Time Period3 Months [change]
DirectionMoves Against 
StrengthVery Weak
Accuracy95.45%
ValuesDaily Returns

Snap Inc  vs.  Frost Total Return

 Performance 
       Timeline  
Snap Inc 

Risk-Adjusted Performance

12 of 100

 
Weak
 
Strong
Good
Compared to the overall equity markets, risk-adjusted returns on investments in Snap Inc are ranked lower than 12 (%) of all global equities and portfolios over the last 90 days. Even with relatively unfluctuating basic indicators, Snap reported solid returns over the last few months and may actually be approaching a breakup point.
Frost Total Return 

Risk-Adjusted Performance

0 of 100

 
Weak
 
Strong
Very Weak
Over the last 90 days Frost Total Return has generated negative risk-adjusted returns adding no value to fund investors. In spite of fairly strong basic indicators, Frost Total is not utilizing all of its potentials. The current stock price disturbance, may contribute to short-term losses for the investors.
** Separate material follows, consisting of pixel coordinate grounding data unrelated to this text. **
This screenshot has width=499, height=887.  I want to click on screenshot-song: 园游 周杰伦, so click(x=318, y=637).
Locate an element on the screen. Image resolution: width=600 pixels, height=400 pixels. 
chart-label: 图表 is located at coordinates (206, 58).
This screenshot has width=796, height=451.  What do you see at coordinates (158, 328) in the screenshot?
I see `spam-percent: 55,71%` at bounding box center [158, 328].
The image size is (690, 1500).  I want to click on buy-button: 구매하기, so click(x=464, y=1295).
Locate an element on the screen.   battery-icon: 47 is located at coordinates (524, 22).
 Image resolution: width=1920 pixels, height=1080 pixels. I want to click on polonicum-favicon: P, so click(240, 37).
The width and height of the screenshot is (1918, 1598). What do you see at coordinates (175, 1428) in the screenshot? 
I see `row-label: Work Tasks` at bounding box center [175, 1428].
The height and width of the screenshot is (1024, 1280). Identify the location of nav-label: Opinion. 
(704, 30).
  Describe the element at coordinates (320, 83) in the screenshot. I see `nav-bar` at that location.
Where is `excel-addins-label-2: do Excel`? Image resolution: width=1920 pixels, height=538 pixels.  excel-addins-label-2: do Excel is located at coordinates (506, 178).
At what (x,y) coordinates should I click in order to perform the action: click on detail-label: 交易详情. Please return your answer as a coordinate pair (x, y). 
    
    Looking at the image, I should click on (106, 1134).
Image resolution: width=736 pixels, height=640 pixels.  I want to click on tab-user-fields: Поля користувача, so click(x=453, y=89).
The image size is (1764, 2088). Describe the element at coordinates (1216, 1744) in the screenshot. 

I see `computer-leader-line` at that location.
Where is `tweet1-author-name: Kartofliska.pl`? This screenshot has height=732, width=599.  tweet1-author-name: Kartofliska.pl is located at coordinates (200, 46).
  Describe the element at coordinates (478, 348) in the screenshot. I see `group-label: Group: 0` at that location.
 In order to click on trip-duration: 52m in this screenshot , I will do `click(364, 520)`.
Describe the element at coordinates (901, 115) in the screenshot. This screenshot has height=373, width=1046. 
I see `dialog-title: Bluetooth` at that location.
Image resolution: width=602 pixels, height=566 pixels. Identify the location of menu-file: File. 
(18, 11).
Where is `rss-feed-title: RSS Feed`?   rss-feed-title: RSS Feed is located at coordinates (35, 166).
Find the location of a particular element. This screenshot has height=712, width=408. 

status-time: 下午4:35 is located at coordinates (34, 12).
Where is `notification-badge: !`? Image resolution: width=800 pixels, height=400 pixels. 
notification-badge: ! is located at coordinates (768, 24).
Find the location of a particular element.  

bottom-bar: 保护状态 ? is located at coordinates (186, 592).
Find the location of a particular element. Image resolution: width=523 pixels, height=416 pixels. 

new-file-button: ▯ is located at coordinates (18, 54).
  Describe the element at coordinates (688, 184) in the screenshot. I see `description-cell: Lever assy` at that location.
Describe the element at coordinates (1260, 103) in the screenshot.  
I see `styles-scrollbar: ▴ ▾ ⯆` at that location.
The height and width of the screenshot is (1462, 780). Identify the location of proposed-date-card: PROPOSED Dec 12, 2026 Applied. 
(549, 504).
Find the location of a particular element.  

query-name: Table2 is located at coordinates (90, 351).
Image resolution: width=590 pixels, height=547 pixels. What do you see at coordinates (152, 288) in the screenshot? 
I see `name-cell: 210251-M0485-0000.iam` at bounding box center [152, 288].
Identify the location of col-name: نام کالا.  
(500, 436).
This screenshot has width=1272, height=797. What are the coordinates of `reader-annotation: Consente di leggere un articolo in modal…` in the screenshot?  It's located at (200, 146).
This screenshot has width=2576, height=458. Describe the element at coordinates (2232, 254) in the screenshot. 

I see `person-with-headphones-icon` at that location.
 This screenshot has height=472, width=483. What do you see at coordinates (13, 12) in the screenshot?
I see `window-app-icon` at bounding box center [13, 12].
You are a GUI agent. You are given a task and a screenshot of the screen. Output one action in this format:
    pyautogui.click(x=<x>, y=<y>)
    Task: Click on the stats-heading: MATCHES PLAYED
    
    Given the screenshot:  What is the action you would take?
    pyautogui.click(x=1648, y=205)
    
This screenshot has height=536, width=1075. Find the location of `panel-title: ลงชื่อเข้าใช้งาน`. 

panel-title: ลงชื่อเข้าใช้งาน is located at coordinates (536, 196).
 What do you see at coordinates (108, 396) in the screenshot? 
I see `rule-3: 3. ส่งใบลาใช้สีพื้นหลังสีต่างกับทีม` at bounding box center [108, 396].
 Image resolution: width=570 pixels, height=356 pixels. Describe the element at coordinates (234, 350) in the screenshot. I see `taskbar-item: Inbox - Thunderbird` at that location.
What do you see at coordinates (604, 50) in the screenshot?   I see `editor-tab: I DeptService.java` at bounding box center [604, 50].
Snap and Frost Total Volatility Contrast

   Predicted Return Density   
       Returns  

Pair Trading with Snap and Frost Total

The main advantage of trading using opposite Snap and Frost Total positions is that it hedges away some unsystematic risk. Because of two separate transactions, even if Snap position performs unexpectedly, Frost Total can make up some of the losses. Pair trading also minimizes risk from directional movements in the market. For example, if an entire industry or sector drops because of unexpected headlines, the short position in Frost Total will offset losses from the drop in Frost Total's long position.
The idea behind Snap Inc and Frost Total Return pairs trading is to make the combined position market-neutral, meaning the overall market's direction will not affect its win or loss (or potential downside or upside). This can be achieved by designing a pairs trade with two highly correlated stocks or equities that operate in a similar space or sector, making it possible to obtain profits through simple and relatively low-risk investment.
Check out your portfolio center.
Note that this page's information should be used as a complementary analysis to find the right mix of equity instruments to add to your existing portfolios or create a brand new portfolio. You can also try the Stock Tickers module to use high-impact, comprehensive, and customizable stock tickers that can be easily integrated to any websites.